*Excerpt provided*
....

0

I’m trying to use the REST APi for Paperless-ngx to upload documents to a http server, their instructions are as follows..

POSTing documents

The API provides a special endpoint for file uploads:

/api/documents/post_document/

POST a multipart form to this endpoint, where the form field document contains the document that you want to upload to paperless. The filename is sanitized and then used to store the document in a temporary directory, and the consumer will be instructed to consume the document from there.

The endpoint supports the following optional form fields:

title: Specify a title that the consumer should use for the document.

created: Specify a DateTime document was created (e.g. “2016-04-19” or “2016-04-19 06:15:00+02:00”).

correspondent: Specify the ID of a correspondent that the consumer should use for the document.

document_type: Similar to correspondent.

tags: Similar to correspondent. Specify this multiple times to have multiple tags added to the document.

The endpoint will immediately return “OK” if the document consumption process was started successfully. No additional status information about the consumption process itself is available, since that happens in a different process

While I’ve been able to achieve what I needed with curl (see below), I’d like to achieve the same result with Lua.

curl -H "Authorization: Basic Y2hyaXM62tgbsgjunotmeY2hyaXNob3N0aW5n" -F "title=Companies House File 10" -F "correspondent=12" -F "document=@/mnt/nas/10.pdf" http://192.168.102.134:8777/api/documents/post_document/

On the Lua side, I’ve tried various ways to get this to work, but all have been unsuccessful, at best it just times out and returns nil.

Update: I’ve progressed from a nil timeout, to a 400 table: 0x1593c00 HTTP/1.1 400 Bad Request {"document":["No file was submitted."]} error message

Please could someone help ..

local http = require("socket.http")
local ltn12 = require("ltn12")
local mime = require("mime")
local lfs = require("lfs")

local username = "username"
local password = "password"

local httpendpoint = 'http://192.168.102.134:8777/api/documents/post_document/'
local filepath = "/mnt/nas/10.pdf"
local file = io.open(filepath, "rb")
local contents = file:read( "*a" )

....

*Supplied records*
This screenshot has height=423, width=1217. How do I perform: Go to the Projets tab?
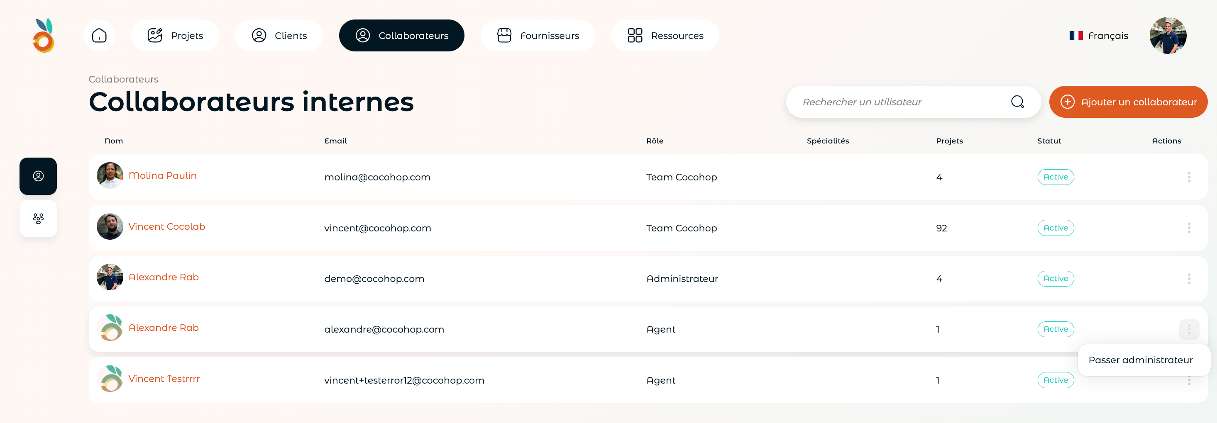pos(175,35)
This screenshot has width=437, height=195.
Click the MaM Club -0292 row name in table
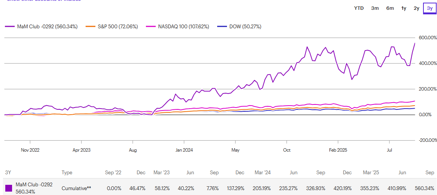[34, 185]
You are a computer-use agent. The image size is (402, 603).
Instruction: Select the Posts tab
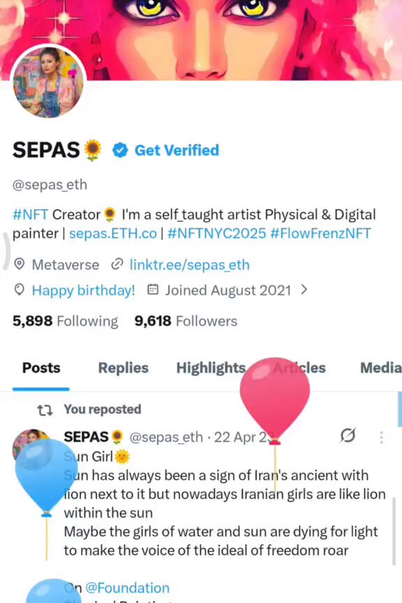coord(41,368)
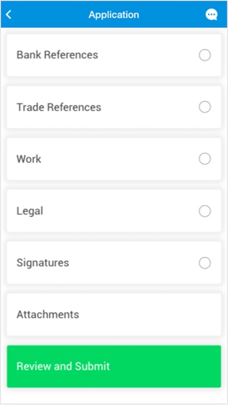Expand the Legal section card
This screenshot has height=405, width=228.
tap(114, 211)
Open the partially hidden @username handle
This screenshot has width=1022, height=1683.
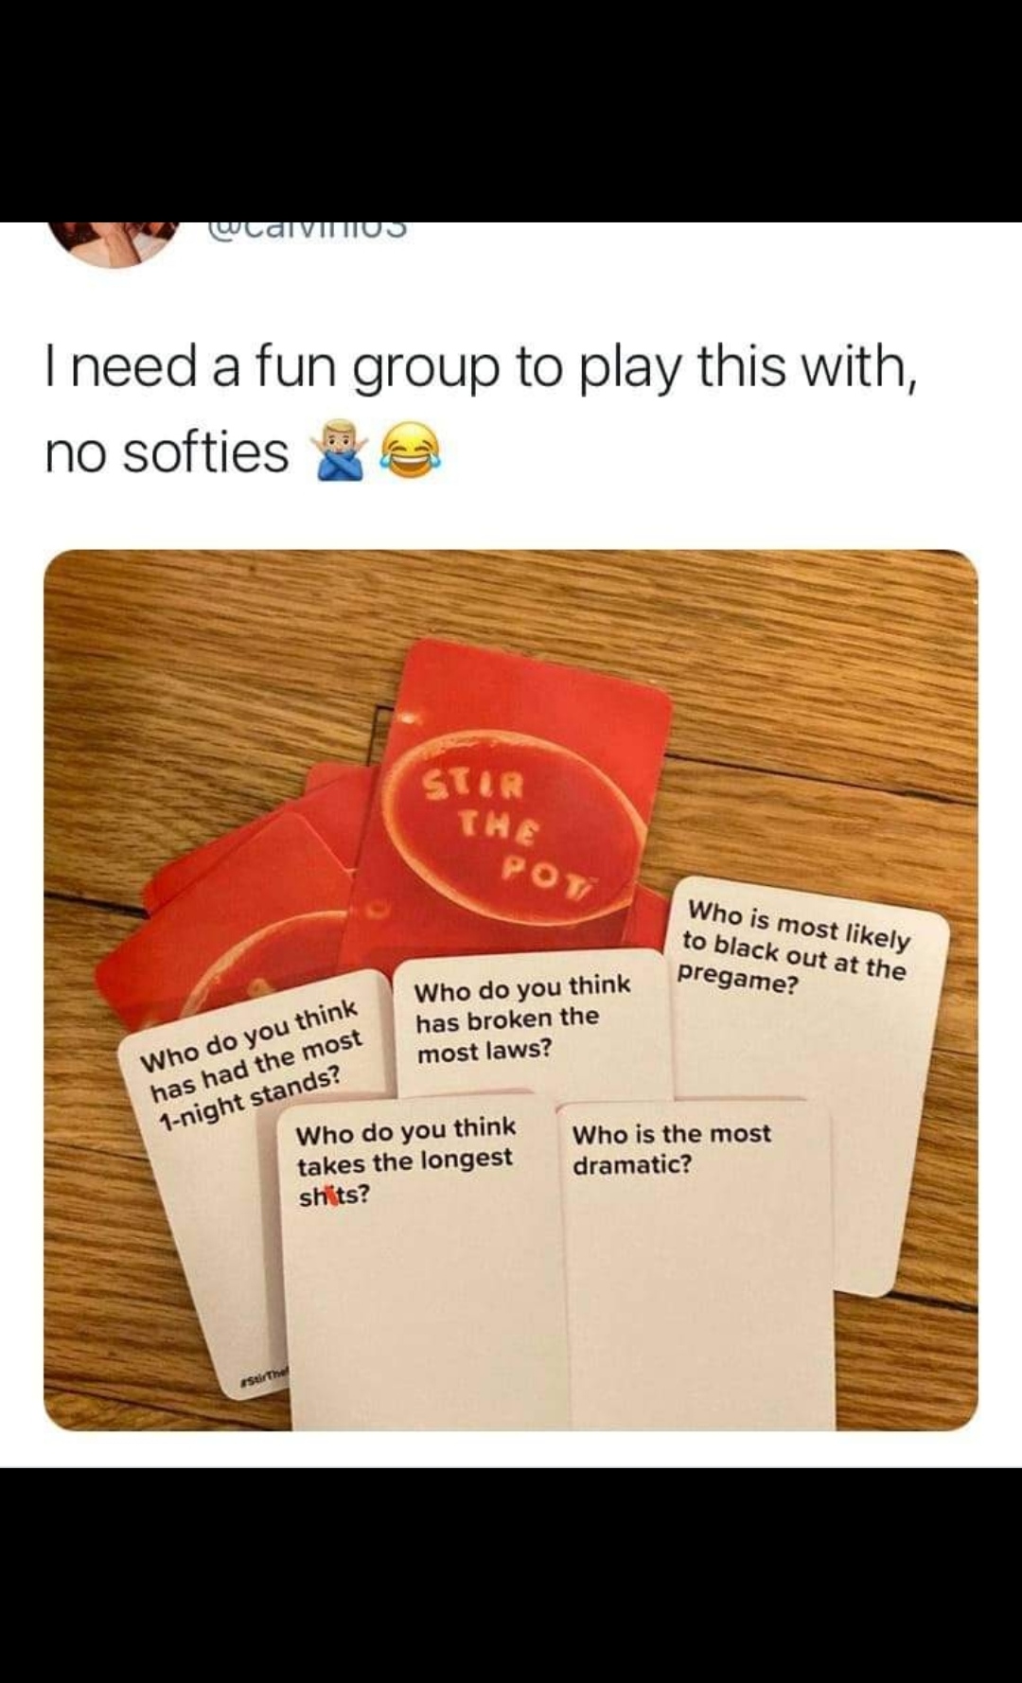[305, 228]
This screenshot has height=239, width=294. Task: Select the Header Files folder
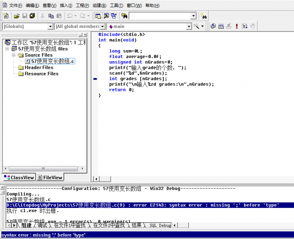pos(39,67)
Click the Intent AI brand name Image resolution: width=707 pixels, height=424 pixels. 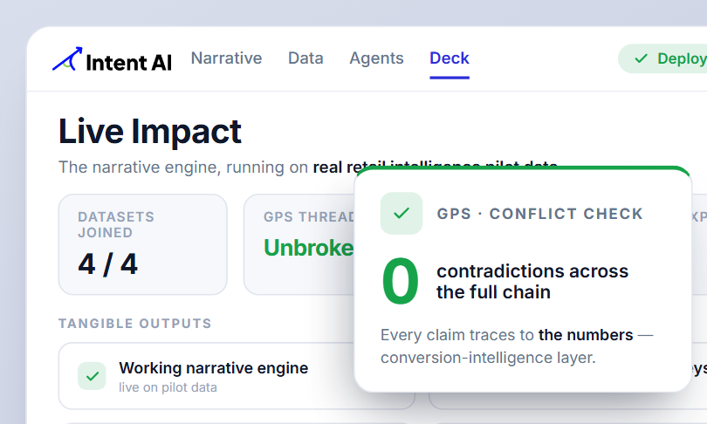click(128, 62)
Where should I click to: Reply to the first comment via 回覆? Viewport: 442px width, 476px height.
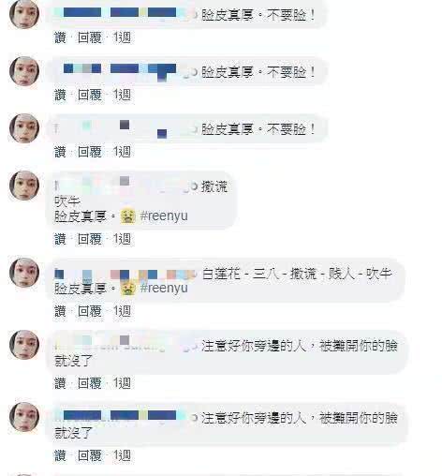pos(90,37)
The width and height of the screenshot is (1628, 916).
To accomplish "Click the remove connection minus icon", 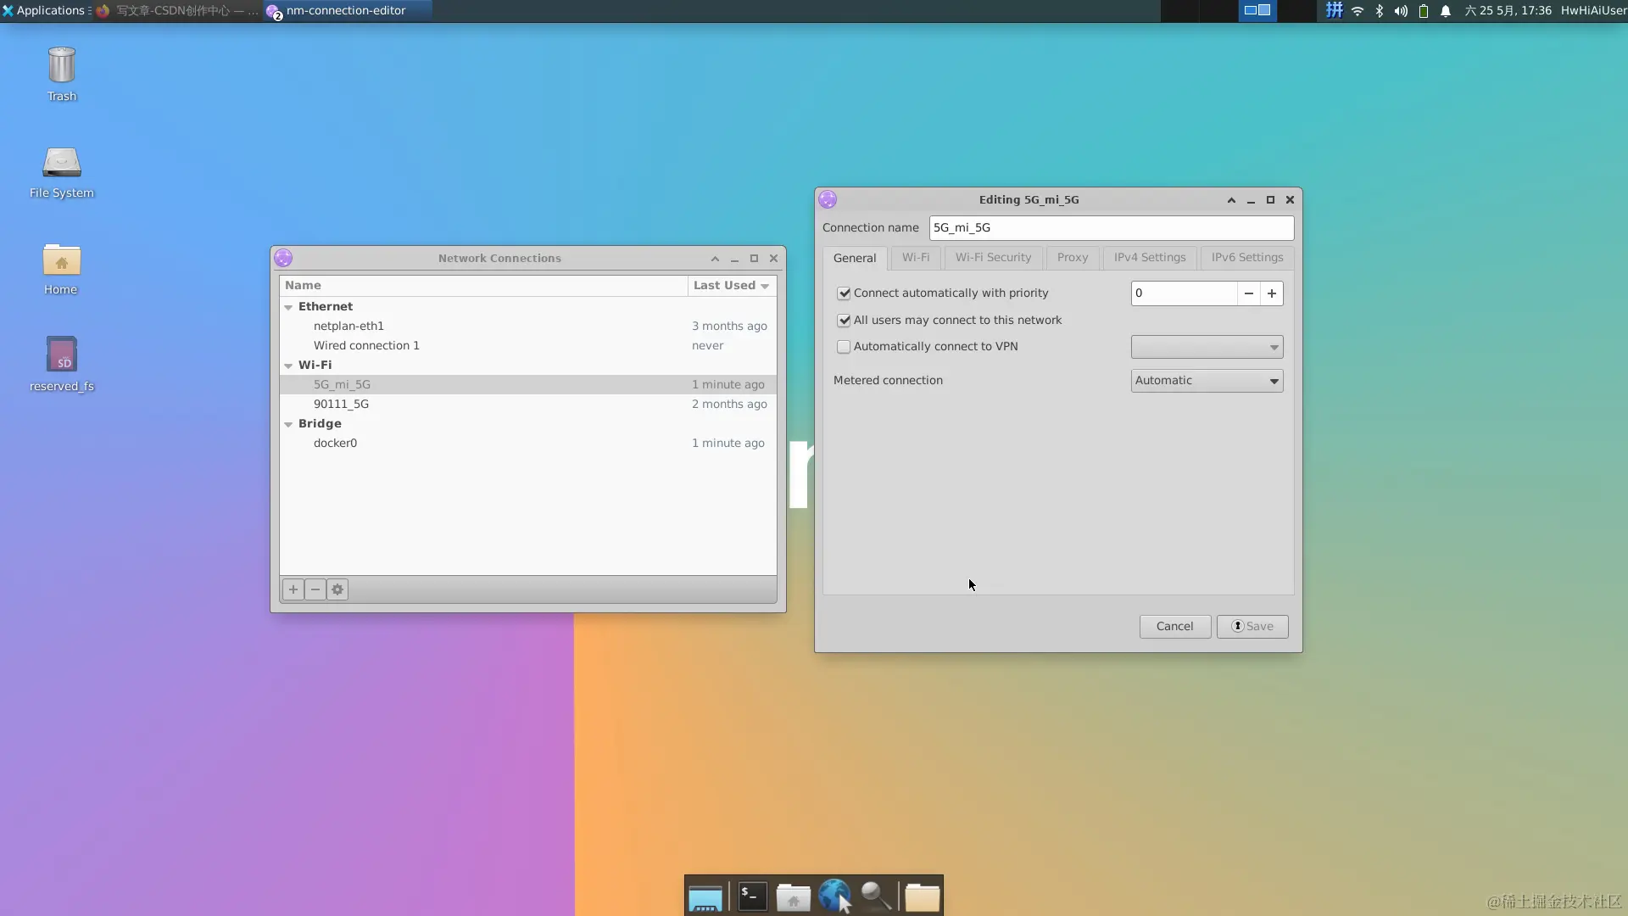I will [x=315, y=589].
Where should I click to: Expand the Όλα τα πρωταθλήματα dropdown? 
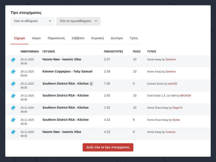click(78, 21)
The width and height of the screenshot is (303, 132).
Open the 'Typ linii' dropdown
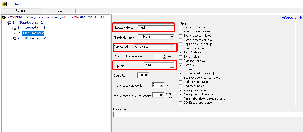171,65
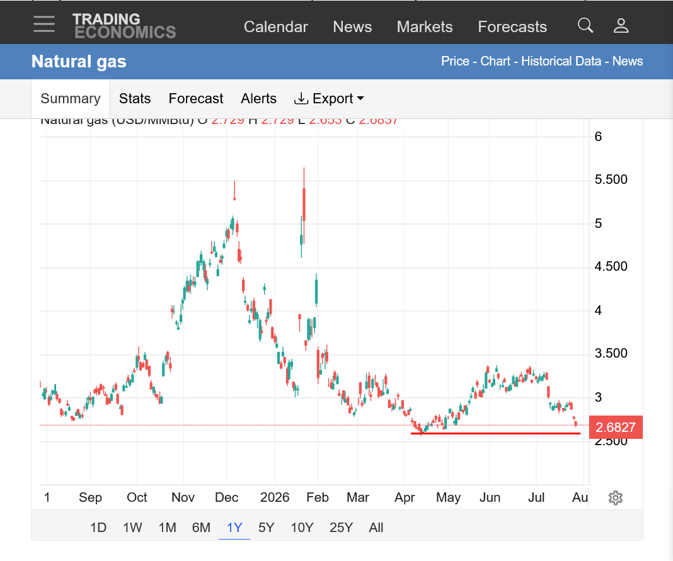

....

*Do this*
Pull out, word for word, the passage of the Paperless-ngx upload post above that opens with the words containing "POST a multipart" and closes with "document from there.".

*Expected output*
POST a multipart form to this endpoint, where the form field document contains the document that you want to upload to paperless. The filename is sanitized and then used to store the document in a temporary directory, and the consumer will be instructed to consume the document from there.